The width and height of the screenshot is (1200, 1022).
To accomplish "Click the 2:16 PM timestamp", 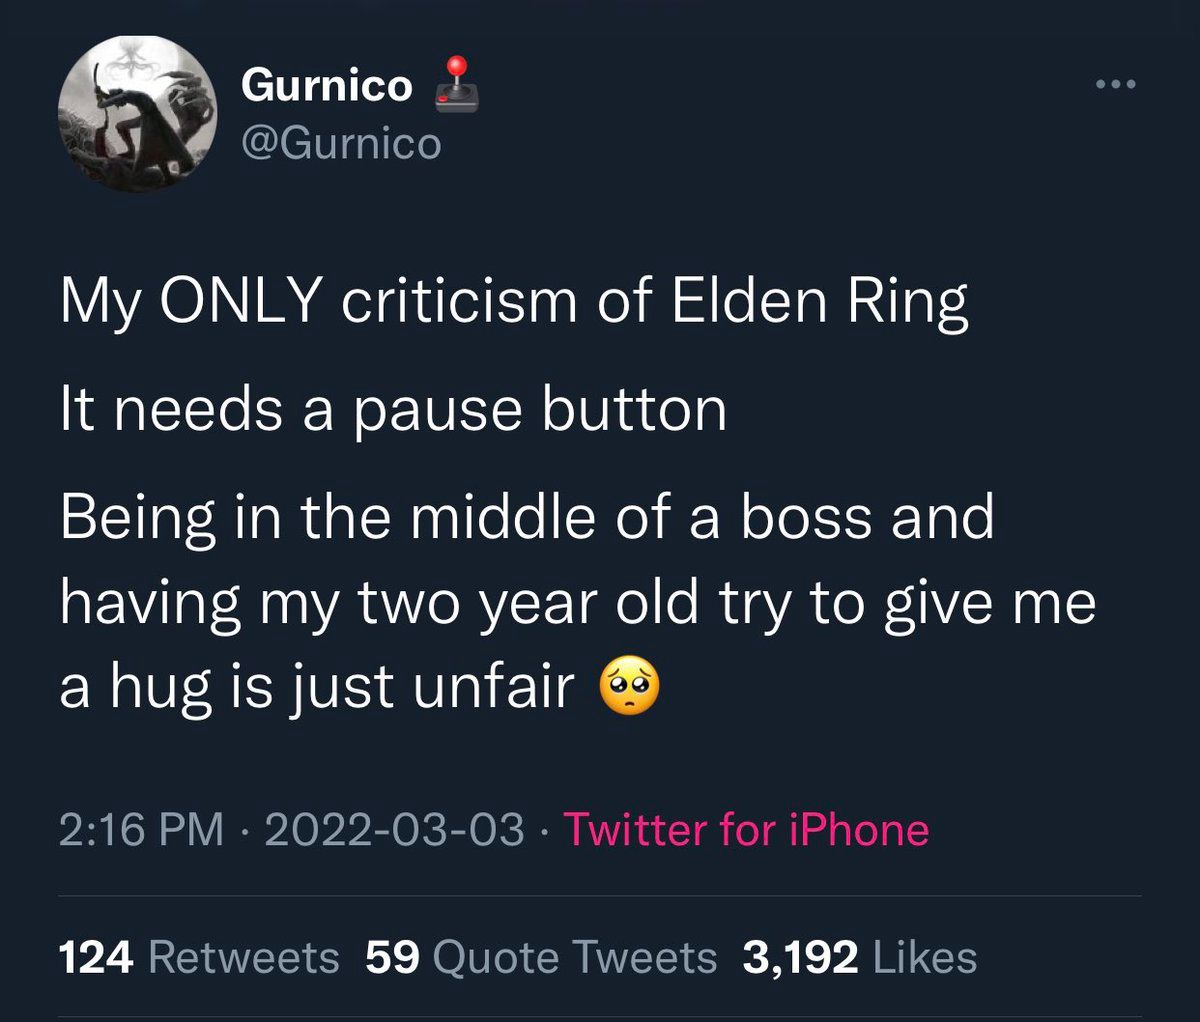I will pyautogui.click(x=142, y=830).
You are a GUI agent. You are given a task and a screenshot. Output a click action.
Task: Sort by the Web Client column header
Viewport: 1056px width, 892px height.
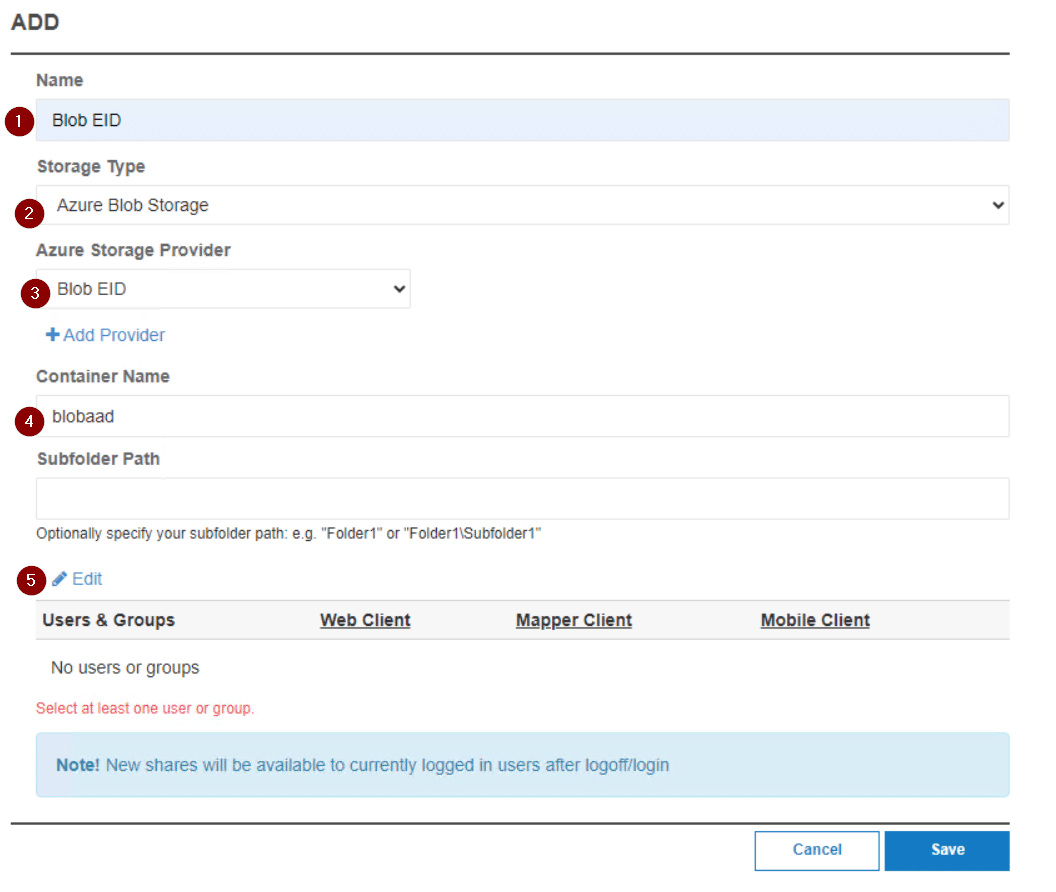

------------

Where the string "width" occurs in a line of the material above, copy the whole line.

The width and height of the screenshot is (1200, 1022).
Viewport: 1056px width, 892px height.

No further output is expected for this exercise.